Il n’existe pas de conception globale sur le type d’institutions qui seraient nécessaires
à l’échelle planétaire, sur leur mode de fonctionnement ou sur les relations qu’elles
devraient avoir les unes avec les autres. Alors qu’on dispose de théories complexes
sur les principes de justice que doivent mettre en œuvre les institutions de l’Étatnation et sur les droits et les devoirs du citoyen face à ces institutions, personne ne
peut prétendre avoir une idée claire des principes de justice, des normes démocratiques ou des types d’allégeance souhaitables dans le cas des institutions internationales
qui exercent, pourtant, une influence de plus en plus grande sur la vie de chacun.
Il est donc nécessaire d’adapter nos conceptions de la citoyenneté démocratique de manière à les étendre à ces institutions
[12]. Au risque de simplifier à l’excès,
on peut imaginer pour ce faire deux stratégies. La première serait de construire une
forme authentiquement transnationale de démocratie, c’est-à-dire de créer des
parlements élus au niveau international qui auraient sur ces institutions un pouvoir
de contrôle ; la seconde serait d’accroître leur responsabilité – indirecte, certes –
devant les communautés politiques nationales.
Les parlements transnationaux
De même que les assemblées démocratiquement élues au niveau national contrôlent
des institutions nationales de régulation comme la Banque centrale, ainsi des
assemblées internationales, démocratiquement élues, auraient compétence pour
contrôler des institutions de régulation internationales telles que l’OMC.

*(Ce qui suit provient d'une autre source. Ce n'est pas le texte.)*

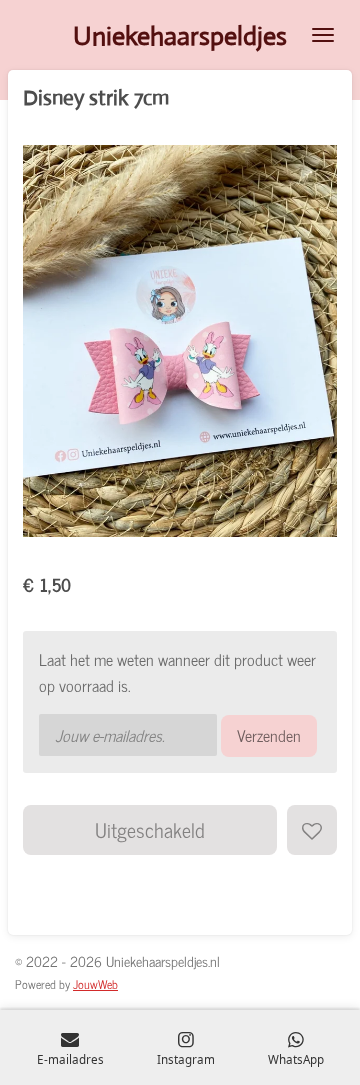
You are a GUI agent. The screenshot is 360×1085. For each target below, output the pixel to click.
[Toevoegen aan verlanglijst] (312, 830)
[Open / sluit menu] (323, 35)
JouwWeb (95, 984)
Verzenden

Le projet d’un Parlement mondial restera longtemps une utopie. Il existe encore
en effet de nombreux pays dont les gouvernements ne sont même pas issus de
consultations démocratiques et qui n’ont donc aucun intérêt à envisager sur leur
propre sol la possibilité d’une élection démocratique pour quelque raison que ce
soit. En revanche, beaucoup pensent que la chose est envisageable dans le cadre
de la régionalisation, pour des zones comme l’Union européenne ou l’Amérique
du Nord, où tous les pays sont démocratiques et où l’interdépendance économique et le partage des valeurs politiques sont bien établis. Le Parlement européen
en est une forme d’ébauche.
Cette possibilité n’est pas complètement dépourvue d’attrait. Mais il est frappant
de constater qu’elle ne rencontre pratiquement aucun écho auprès de l’opinion
publique, alors même que de nombreux avocats de la citoyenneté « transnationale »
en font l’éloge. En Amérique du Nord, l’éventualité de mettre en place un Parlement
qui prendrait des décisions concernant les institutions de l’Alena, par exemple, est
purement et simplement absente des esprits. Aucun parti, aucun mouvement social,
dans aucun des trois pays de l’Alena, ne s’en fait le héraut.
Dans l’Union européenne, en revanche, l’idée est bien là, mais elle ne suscite
pas un grand enthousiasme. Les élections du Parlement européen au suffrage
direct ne mobilisent guère les citoyens, alors qu’elles étaient supposées promouvoir
la « démocratisation » de l’Union selon une évolution analogue à celle que les États
membres avaient connue au siècle dernier. Mais, dans le cas de ces États, la démocratisation était aussi le résultat du long combat qu’avaient mené certaines catégories sociales pour acquérir le droit de vote qui leur était refusé, et que les élites
dirigeantes ne leur avaient d’ailleurs accordé que contraintes et forcées. L’élection
au suffrage direct du Parlement européen n’est pas l’expression d’un droit obtenu
de haute lutte mais découle au contraire du désir des élites de parer l’Union d’une
légitimité démocratique reconnue à l’occasion d’une élection qui n’a jamais été
demandée
[13]. Les sondages d’opinion montrent régulièrement que les citoyens des
pays de l’Union persistent à considérer leurs députés et leurs gouvernements
nationaux (et non leurs représentants au Parlement européen) comme les personnes
les plus à même de défendre leurs intérêts, y compris sur des questions communautaires. Si des citoyens français sont en désaccord avec la politique agricole de
l’Union, par exemple, c’est auprès de leur gouvernement qu’ils protesteront et
non auprès de leurs députés européens.
Comment expliquer les positions négatives en Amérique du Nord, l’indifférence en Europe et les réactions encore plus tranchées dans le reste du monde que
suscite l’idée d’une démocratie transnationale ?
Ce n’est certainement pas un problème de démographie ou de dimension.
L’Inde est une démocratie avec plus d’un milliard d’habitants, et un Parlement nord-américain ne représenterait que 420 millions d’hommes, c’est-à-dire une population
du même ordre de grandeur que celle des seuls États-Unis ( 280 millions) – dont
le fonctionnement démocratique ne pose pas de problème– ou de l’Union européenne ( 370 millions).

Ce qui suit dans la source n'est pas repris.